## Your objective
Copy out the lines from the one containing "The height and width of the screenshot is (1051, 1920)." through the one containing "Action: [x=15, y=48]", inclusive, swapping "dropdown" for "drop-down" and leaving everything else as it is.

## Listing
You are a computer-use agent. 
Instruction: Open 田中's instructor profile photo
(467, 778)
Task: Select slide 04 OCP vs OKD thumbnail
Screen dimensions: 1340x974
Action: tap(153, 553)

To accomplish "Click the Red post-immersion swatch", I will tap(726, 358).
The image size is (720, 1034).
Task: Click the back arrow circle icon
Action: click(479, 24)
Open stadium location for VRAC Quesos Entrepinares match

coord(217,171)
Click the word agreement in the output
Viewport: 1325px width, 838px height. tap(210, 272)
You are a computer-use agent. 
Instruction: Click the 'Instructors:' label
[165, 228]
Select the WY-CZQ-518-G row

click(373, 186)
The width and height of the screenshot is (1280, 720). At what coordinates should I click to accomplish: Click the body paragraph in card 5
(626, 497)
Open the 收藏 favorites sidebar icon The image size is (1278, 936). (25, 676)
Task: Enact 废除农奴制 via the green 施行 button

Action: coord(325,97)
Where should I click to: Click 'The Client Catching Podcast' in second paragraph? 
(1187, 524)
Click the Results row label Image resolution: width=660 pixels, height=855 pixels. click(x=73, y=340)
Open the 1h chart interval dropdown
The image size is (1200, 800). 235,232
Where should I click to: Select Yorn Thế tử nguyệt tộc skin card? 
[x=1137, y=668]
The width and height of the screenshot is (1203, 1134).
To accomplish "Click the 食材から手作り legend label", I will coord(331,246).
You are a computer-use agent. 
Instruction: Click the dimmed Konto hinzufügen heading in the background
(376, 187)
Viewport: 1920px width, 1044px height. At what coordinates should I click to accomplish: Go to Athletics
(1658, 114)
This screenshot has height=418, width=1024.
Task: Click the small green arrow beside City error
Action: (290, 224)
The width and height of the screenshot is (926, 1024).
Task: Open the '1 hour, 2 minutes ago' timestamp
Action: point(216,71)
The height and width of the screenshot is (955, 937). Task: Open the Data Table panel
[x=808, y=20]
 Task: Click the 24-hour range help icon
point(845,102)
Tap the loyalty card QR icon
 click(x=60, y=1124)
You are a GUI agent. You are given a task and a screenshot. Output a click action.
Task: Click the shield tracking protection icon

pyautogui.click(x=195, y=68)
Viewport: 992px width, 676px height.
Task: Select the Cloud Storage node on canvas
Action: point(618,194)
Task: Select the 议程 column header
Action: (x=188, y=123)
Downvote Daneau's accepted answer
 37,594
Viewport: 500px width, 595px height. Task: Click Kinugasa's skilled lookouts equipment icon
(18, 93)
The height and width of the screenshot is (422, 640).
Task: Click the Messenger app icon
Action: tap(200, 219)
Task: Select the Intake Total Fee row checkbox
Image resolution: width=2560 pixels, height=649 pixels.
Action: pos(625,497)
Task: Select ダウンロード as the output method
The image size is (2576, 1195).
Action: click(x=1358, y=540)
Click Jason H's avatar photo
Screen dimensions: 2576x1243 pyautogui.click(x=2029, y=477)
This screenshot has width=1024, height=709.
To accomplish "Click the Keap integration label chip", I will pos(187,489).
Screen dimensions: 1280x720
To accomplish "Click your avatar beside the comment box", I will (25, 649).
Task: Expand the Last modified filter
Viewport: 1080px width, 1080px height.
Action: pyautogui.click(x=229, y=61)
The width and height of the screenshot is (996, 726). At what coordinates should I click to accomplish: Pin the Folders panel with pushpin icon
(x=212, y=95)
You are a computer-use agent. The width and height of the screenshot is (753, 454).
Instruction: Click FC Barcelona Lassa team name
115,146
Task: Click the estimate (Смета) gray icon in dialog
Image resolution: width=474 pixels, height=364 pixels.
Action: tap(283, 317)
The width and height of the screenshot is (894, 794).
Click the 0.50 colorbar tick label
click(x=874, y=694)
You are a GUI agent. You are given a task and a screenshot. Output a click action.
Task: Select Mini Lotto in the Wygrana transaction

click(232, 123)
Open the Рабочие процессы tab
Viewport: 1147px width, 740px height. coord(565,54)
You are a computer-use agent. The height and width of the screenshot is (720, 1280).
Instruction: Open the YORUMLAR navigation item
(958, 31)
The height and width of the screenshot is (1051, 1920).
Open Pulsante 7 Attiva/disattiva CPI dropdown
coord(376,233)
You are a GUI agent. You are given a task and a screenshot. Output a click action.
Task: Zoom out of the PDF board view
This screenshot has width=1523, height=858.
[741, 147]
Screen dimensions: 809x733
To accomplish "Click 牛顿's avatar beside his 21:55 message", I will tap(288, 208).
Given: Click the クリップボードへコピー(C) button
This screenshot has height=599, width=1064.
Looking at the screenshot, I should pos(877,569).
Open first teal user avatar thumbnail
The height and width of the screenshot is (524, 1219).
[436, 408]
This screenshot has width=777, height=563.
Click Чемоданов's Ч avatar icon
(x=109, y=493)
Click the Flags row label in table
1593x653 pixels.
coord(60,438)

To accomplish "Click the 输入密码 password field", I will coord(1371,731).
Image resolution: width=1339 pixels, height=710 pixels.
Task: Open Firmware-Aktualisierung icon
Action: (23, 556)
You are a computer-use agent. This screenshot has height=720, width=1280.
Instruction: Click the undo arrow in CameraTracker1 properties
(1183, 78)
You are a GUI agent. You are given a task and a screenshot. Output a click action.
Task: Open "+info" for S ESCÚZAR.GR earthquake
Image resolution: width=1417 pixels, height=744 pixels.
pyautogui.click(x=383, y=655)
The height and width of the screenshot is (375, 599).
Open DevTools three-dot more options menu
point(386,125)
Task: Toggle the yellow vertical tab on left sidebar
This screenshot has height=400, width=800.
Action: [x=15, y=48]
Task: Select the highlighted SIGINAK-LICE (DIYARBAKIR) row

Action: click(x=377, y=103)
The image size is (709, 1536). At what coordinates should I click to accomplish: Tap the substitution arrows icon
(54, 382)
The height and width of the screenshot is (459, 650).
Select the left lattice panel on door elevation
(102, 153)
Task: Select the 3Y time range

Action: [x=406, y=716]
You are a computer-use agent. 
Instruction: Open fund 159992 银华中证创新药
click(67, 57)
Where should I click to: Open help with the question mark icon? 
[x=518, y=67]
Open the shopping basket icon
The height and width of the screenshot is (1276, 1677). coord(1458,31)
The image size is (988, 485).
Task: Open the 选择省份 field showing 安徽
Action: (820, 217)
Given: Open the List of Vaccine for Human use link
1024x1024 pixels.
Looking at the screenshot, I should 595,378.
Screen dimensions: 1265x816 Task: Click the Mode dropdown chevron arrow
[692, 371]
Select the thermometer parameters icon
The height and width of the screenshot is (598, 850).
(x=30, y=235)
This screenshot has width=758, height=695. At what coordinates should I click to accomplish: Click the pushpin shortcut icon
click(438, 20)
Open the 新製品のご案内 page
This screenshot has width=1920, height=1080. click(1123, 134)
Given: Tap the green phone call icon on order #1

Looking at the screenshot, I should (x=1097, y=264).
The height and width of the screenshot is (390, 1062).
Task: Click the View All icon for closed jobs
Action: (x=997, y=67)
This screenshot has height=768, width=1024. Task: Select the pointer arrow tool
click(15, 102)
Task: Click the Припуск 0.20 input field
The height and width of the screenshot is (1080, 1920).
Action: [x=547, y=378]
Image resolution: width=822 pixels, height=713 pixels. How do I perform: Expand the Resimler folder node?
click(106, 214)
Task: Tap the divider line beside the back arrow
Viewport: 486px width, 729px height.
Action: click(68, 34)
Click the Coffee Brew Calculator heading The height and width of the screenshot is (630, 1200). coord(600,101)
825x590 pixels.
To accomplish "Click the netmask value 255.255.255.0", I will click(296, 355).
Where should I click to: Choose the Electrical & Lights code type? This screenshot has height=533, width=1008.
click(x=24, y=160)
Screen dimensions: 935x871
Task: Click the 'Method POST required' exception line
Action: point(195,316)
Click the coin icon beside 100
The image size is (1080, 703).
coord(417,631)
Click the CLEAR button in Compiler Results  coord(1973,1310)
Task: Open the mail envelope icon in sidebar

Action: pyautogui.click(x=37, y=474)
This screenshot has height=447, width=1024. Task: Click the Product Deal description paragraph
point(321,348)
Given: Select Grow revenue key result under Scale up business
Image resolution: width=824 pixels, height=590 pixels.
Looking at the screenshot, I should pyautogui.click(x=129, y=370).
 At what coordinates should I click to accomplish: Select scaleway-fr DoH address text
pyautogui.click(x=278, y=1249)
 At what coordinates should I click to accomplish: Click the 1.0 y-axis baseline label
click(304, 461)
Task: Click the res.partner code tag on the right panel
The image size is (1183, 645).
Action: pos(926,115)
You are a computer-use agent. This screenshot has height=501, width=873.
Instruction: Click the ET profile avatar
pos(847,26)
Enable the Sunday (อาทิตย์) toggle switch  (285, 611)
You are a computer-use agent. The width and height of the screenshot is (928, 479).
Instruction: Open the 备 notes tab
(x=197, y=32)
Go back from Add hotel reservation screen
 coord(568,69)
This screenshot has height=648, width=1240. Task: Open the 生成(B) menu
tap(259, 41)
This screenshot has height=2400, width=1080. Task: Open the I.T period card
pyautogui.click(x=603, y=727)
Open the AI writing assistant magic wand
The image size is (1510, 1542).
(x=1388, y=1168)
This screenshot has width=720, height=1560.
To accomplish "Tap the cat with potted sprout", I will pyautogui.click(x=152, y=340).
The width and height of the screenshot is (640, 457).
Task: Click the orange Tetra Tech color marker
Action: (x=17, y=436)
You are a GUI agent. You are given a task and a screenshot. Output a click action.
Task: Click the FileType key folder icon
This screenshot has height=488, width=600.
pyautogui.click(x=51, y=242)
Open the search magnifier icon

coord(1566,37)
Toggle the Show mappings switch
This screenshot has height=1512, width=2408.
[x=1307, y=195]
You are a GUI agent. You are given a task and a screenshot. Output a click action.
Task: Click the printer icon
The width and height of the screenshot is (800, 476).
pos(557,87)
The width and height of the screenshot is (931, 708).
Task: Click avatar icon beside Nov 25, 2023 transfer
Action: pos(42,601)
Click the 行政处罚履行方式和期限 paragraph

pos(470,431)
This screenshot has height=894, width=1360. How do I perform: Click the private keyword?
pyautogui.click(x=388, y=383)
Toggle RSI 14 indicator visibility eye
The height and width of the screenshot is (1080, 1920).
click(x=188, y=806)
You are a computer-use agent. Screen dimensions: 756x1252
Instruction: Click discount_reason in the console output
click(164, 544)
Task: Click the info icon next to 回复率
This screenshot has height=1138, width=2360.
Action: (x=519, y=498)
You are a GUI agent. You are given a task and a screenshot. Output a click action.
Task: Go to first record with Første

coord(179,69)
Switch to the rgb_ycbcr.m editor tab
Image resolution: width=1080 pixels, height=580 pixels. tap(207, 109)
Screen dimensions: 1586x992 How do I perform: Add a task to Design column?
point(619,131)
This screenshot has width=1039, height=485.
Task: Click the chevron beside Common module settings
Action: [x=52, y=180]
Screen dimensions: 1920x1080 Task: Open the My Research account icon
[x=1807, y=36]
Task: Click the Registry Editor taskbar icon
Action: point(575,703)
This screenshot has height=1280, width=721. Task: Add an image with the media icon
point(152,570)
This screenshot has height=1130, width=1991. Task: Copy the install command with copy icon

## Result for this exercise
The height and width of the screenshot is (1051, 1920).
Open Pulsante 7 Attiva/disattiva CPI drop-down
coord(376,233)
You are a GUI agent. You are given a task and a screenshot. Output a click action.
Task: Zoom out of the PDF board view
This screenshot has width=1523, height=858.
[741, 147]
Screen dimensions: 809x733
To accomplish "Click 牛顿's avatar beside his 21:55 message", I will tap(288, 208).
Given: Click the クリップボードへコピー(C) button
This screenshot has height=599, width=1064.
Looking at the screenshot, I should pos(877,569).
Open first teal user avatar thumbnail
The height and width of the screenshot is (524, 1219).
[436, 408]
This screenshot has width=777, height=563.
Click Чемоданов's Ч avatar icon
(x=109, y=493)
Click the Flags row label in table
1593x653 pixels.
coord(60,438)

To accomplish "Click the 输入密码 password field", I will coord(1371,731).
Image resolution: width=1339 pixels, height=710 pixels.
Task: Open Firmware-Aktualisierung icon
Action: (23, 556)
You are a computer-use agent. This screenshot has height=720, width=1280.
Instruction: Click the undo arrow in CameraTracker1 properties
(1183, 78)
You are a GUI agent. You are given a task and a screenshot. Output a click action.
Task: Open "+info" for S ESCÚZAR.GR earthquake
Image resolution: width=1417 pixels, height=744 pixels.
pyautogui.click(x=383, y=655)
The height and width of the screenshot is (375, 599).
Open DevTools three-dot more options menu
point(386,125)
Task: Toggle the yellow vertical tab on left sidebar
This screenshot has height=400, width=800.
Action: [x=15, y=48]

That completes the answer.